Archive for Friday, April 8, 2011

Topeka City Council votes to end city manager’s employment

April 8, 2011


— The Topeka City Council approved a deal that will allow it to part ways with its embattled city manager.

The deal approved Thursday with City Manager Norton Bonaparte includes a severance payment of $100,000.

Bonaparte was hired in March 2006, and his departure is effective July 1, The Topeka Capital-Journal reported.

Council member John Alcala, who voted against the severance deal with Bonaparte, has been publicly seeking the votes necessary to fire Bonaparte since May 2009.

Alcala has been particularly critical of Bonaparte in recent weeks over his handling of a September incident in which scrap metal was taken from a work site by four employees of the water division and sold for personal profit. When the alleged theft was discovered, a supervisor retired and two employees were disciplined. Police weren't asked to investigate until earlier this year. Bonaparte had refused to confirm the theft or answer any questions about it, saying it was a personnel matter.

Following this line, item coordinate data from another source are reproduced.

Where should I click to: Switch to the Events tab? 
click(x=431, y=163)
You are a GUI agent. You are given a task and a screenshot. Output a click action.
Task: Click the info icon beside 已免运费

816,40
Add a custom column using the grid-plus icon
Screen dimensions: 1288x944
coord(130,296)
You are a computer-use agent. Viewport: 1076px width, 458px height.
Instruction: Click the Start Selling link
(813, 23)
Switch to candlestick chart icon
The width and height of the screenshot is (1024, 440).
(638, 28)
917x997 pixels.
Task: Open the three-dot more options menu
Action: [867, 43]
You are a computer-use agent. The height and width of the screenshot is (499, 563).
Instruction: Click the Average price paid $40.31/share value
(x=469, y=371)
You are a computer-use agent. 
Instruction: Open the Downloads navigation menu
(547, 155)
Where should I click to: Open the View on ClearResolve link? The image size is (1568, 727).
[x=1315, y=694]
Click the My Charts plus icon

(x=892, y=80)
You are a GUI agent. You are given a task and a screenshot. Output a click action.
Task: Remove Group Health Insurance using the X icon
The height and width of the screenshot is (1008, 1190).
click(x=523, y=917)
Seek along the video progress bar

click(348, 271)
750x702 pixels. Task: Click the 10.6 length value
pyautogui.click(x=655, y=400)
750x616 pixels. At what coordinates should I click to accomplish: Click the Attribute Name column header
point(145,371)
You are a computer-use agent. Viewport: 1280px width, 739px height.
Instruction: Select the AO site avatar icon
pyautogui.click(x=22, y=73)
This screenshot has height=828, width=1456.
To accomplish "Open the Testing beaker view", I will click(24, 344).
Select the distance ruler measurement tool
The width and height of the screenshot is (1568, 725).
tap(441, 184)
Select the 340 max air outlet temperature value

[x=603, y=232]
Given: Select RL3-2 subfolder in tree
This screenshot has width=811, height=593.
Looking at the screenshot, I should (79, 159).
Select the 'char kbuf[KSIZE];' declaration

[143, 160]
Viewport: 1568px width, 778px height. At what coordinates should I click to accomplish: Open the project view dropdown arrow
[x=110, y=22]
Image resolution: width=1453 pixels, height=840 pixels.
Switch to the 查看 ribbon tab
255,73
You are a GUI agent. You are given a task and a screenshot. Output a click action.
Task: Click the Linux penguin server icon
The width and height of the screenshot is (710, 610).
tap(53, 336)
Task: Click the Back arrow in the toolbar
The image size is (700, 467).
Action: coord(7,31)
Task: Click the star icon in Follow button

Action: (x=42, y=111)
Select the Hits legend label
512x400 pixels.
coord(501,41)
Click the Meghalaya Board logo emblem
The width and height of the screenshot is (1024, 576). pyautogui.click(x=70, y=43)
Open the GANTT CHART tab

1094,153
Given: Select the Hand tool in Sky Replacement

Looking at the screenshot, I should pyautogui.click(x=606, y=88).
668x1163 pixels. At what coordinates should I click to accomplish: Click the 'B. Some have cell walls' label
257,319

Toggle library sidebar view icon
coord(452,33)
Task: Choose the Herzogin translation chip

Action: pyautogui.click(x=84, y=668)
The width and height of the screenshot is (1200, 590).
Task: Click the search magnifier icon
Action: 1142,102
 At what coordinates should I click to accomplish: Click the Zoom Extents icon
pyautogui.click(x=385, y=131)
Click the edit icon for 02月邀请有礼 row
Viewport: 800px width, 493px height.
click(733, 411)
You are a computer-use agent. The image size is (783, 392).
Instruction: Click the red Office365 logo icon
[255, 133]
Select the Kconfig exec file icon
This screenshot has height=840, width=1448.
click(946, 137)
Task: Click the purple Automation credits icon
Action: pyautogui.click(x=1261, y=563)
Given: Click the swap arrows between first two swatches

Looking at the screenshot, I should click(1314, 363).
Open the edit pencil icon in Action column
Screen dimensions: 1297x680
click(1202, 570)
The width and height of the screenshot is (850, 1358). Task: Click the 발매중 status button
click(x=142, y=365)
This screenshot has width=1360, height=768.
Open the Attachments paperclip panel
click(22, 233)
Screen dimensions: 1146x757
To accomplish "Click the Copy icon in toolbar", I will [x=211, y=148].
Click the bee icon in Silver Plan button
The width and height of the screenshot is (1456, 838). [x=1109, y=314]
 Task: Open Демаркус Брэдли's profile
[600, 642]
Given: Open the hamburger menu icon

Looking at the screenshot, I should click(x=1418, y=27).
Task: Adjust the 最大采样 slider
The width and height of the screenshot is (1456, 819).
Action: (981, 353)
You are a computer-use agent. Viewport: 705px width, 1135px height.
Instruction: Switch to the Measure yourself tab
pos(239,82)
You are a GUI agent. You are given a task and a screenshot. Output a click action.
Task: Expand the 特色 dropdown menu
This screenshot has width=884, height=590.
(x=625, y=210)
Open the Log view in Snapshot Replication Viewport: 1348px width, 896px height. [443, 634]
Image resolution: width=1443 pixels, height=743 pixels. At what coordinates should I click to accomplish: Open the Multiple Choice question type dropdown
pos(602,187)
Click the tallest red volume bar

Council members have met several times in executive session during that time period to discuss Bonaparte's employment status.

"My comment is that the city council and I have mutually agreed to an amicable separation," said Bonaparte, 57. He declined additional comment.

Since his hiring, Bonaparte has worked under a contract that provides him with an annual base salary of $137,500, plus a monthly vehicle allowance of $550.

The contract called for Bonaparte to receive $103,125 in severance pay if the council voted to fire him without cause. It called for Bonaparte to receive no severance pay if he were fired "with cause," which would include such reasons as being convicted of a crime or failure to comply with the terms of his contract.

Bonaparte and council members agreed to alternative terms Thursday during a special meeting of Topeka's governing body, which was called last week by Mayor Bill Bunten.

"As we seek a new manager, those persons applying will recognize that we were fair with Mr. Bonaparte, and companies that think about coming to our city, I think, will be pleased that the question was resolved amicably," Bunten said.